Brief 1: Pull out every line of the entries below that contains the string "link", and treat matching as case-sensitive.

Excerpt:
I cannot read the whole file at once since my kernel always crashes, if using this command:

import pandas as pd

rsid_df = pd.read_csv('00-All_relevant.vcf.gz',
                      sep='\t')

That's why i tried reading it in chunks and after implementing user27243451's solution I came up with that solution:

rsid_df = pd.read_csv('00-All_relevant.vcf.gz',
                      sep='\t',
                      chunksize=1000000)

rsids = ['rs537152180','rs376204250','rs181326522']
variants = pd.DataFrame()

for data in rsid_df:
    rsid_found = data['ID'].isin(rsids)
    if rsid_found.astype(int).sum() > 0:
        variant = data.loc[rsid_found]
        variants = pd.concat([variants,variant])
        for id in variant['ID'].tolist():
            rsids.remove(id)
        if not rsids:
            break

print(variants)

This works, but it's terribly slow, especially if one of the rsIDs is on the last chunk. Is there any way to speed this up?


Solution

  • Accordingly to Pandas documentation, read_csv invoked with the chunksize argument returns a collection of dataframes.

The data:
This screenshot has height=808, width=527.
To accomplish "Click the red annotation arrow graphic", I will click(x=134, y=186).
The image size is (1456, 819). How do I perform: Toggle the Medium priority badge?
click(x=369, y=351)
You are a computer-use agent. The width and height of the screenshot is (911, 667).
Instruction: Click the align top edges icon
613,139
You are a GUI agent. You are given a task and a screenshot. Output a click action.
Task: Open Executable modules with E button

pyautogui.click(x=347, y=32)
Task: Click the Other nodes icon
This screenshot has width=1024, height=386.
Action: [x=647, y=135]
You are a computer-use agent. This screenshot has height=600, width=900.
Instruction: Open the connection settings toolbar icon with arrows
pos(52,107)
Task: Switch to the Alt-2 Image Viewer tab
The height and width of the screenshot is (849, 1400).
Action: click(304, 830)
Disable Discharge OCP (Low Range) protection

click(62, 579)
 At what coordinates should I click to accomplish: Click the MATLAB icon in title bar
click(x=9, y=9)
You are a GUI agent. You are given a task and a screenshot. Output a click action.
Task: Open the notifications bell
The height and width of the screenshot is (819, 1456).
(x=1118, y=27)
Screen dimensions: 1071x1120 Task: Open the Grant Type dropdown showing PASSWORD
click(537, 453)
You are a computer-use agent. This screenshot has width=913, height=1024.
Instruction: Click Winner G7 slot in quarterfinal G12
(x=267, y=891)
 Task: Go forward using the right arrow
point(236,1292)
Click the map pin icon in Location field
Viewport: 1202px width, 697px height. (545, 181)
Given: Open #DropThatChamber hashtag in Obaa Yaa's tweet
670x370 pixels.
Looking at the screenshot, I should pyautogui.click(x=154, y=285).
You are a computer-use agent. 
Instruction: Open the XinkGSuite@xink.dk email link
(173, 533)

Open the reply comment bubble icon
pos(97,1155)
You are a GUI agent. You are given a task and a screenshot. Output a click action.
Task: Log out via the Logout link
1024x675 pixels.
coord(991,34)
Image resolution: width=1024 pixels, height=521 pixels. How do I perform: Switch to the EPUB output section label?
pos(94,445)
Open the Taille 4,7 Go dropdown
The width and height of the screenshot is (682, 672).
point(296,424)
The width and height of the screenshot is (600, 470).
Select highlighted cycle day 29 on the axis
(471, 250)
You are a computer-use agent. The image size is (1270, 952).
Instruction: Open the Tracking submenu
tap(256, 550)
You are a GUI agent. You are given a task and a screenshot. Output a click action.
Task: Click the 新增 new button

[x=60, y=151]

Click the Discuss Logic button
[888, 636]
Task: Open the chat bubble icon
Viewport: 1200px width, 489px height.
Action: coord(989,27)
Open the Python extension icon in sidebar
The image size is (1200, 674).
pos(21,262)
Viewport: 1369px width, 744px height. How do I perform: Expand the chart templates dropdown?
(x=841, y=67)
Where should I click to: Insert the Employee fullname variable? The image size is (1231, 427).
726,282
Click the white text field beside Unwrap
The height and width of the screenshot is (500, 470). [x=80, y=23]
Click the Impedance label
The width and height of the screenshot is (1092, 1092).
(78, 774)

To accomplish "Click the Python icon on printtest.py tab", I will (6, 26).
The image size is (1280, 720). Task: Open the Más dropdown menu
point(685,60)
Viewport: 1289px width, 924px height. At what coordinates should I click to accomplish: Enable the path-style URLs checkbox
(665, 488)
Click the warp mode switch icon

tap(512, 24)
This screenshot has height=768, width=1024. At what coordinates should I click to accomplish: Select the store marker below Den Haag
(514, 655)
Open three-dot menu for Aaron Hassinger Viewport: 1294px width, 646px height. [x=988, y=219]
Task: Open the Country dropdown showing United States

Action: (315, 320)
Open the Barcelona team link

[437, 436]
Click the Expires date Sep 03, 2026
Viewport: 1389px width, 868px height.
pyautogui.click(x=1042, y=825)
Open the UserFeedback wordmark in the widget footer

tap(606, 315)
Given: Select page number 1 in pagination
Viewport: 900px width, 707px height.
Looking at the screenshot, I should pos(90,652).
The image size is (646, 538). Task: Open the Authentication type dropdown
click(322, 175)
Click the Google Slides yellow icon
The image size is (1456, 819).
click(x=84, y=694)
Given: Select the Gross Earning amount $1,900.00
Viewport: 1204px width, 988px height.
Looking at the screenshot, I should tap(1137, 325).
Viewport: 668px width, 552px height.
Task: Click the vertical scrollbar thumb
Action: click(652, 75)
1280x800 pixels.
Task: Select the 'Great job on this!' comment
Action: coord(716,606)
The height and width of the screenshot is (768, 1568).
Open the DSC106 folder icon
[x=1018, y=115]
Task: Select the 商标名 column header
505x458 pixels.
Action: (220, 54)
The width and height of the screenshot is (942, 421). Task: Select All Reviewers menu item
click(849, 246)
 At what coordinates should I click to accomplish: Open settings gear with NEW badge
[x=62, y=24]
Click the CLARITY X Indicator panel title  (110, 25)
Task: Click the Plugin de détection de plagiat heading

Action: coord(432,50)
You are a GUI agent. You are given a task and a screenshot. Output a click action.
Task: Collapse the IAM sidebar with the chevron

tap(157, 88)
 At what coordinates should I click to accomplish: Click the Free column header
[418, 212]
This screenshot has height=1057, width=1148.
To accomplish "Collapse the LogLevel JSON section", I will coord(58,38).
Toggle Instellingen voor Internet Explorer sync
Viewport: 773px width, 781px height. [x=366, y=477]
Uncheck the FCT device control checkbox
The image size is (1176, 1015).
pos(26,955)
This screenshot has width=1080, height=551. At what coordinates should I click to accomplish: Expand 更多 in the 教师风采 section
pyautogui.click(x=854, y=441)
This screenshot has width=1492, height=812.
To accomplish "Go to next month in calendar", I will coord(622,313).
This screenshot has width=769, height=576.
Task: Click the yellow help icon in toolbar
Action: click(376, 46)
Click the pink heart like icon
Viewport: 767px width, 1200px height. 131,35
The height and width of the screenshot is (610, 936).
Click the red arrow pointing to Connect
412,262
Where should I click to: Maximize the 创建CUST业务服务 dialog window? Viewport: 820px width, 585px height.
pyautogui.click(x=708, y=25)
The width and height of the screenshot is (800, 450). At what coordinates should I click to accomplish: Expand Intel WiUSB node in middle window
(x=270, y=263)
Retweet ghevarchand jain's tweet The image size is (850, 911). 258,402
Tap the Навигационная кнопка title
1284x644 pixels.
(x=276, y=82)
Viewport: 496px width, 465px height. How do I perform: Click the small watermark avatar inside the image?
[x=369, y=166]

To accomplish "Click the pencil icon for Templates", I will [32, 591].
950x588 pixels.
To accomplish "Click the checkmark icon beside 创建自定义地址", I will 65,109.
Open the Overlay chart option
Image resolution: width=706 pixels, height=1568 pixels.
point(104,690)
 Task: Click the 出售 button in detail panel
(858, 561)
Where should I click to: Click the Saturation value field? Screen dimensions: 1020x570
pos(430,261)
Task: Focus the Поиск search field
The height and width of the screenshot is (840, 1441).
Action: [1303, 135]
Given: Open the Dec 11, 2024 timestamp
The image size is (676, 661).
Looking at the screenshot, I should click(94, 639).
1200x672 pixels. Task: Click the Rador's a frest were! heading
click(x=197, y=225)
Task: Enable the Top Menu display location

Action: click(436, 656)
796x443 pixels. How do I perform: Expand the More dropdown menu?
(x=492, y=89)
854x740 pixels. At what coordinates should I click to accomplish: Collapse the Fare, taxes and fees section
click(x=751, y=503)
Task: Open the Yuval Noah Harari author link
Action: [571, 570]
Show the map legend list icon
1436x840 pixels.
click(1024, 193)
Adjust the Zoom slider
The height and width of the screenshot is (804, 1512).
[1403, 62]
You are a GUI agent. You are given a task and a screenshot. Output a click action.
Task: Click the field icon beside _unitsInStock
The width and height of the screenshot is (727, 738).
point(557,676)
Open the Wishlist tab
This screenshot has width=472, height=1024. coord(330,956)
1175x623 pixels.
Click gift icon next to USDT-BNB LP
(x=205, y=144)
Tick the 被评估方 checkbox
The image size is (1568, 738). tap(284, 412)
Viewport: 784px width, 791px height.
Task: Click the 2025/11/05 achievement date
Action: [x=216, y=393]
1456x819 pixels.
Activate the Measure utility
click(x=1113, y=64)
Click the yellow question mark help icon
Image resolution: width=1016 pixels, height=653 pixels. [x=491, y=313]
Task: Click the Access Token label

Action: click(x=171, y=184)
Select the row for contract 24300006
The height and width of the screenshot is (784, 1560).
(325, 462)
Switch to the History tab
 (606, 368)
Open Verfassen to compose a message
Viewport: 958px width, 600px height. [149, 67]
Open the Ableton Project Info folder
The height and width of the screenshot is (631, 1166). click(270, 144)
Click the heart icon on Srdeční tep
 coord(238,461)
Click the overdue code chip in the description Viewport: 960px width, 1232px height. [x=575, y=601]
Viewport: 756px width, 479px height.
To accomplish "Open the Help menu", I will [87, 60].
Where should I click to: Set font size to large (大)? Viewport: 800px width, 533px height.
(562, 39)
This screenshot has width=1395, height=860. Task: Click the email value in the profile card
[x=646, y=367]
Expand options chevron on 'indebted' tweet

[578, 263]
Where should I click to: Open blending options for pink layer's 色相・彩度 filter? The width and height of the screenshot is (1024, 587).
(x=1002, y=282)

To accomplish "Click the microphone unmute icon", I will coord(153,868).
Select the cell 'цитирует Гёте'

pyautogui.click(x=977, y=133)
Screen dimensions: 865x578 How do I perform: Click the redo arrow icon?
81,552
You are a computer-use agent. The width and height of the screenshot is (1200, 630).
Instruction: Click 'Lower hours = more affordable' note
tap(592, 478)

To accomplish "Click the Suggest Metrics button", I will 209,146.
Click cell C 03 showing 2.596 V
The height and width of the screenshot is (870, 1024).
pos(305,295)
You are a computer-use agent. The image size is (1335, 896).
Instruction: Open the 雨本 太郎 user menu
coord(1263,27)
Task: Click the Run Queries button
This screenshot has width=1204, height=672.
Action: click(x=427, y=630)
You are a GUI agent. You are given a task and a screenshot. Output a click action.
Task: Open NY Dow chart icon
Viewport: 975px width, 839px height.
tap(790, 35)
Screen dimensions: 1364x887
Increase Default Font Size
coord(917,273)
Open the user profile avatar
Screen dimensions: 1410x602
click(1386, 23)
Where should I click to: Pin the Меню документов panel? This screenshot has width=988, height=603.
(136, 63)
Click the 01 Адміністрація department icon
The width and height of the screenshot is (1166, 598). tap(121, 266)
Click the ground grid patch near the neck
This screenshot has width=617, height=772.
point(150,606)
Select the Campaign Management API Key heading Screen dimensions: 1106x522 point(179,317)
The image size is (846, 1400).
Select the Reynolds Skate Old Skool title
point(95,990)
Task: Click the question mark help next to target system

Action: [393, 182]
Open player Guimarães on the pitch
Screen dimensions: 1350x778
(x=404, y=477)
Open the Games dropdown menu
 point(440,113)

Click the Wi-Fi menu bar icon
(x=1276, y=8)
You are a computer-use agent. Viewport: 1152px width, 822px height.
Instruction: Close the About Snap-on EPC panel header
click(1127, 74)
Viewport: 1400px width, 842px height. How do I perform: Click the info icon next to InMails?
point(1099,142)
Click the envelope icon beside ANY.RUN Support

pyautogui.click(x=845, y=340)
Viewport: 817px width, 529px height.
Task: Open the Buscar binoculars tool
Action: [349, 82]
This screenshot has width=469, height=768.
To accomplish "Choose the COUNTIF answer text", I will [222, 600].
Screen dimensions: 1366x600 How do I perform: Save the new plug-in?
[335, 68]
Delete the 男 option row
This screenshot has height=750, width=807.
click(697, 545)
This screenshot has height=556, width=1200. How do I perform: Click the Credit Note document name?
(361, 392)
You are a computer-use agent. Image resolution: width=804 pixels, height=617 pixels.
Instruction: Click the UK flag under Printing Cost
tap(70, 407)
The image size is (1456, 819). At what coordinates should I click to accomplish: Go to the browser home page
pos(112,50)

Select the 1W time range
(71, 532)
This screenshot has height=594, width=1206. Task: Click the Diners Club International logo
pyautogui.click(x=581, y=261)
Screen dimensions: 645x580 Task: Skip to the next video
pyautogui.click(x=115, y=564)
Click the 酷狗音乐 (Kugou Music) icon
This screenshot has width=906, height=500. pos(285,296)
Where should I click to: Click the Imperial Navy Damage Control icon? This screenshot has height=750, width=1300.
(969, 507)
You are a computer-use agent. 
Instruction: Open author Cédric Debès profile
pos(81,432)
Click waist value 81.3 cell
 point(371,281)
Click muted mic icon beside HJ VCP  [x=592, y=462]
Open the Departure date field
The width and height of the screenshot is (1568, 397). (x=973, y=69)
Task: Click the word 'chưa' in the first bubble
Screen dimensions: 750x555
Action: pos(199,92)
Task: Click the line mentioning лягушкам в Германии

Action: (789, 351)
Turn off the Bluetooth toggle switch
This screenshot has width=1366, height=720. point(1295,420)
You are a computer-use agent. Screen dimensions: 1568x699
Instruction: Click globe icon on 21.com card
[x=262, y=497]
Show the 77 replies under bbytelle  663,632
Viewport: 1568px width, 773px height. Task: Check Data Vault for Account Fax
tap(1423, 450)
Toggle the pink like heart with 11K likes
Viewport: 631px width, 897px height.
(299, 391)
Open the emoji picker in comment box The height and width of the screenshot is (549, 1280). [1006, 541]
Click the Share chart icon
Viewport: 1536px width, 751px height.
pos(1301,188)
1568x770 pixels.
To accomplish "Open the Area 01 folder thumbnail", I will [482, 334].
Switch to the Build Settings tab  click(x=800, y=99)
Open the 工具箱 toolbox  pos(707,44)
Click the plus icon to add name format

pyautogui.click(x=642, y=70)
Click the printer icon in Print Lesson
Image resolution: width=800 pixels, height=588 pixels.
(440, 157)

Brief 2: In the thread about reading a large file with pandas, what does the solution say read_csv returns when it is called with the chunksize argument?

Full solution 1:
Instruction: Open the XinkGSuite@xink.dk email link
Task: Log out via the Logout link
Open the Barcelona team link
Task: Open the Yuval Noah Harari author link

Full solution 2: A collection of dataframes.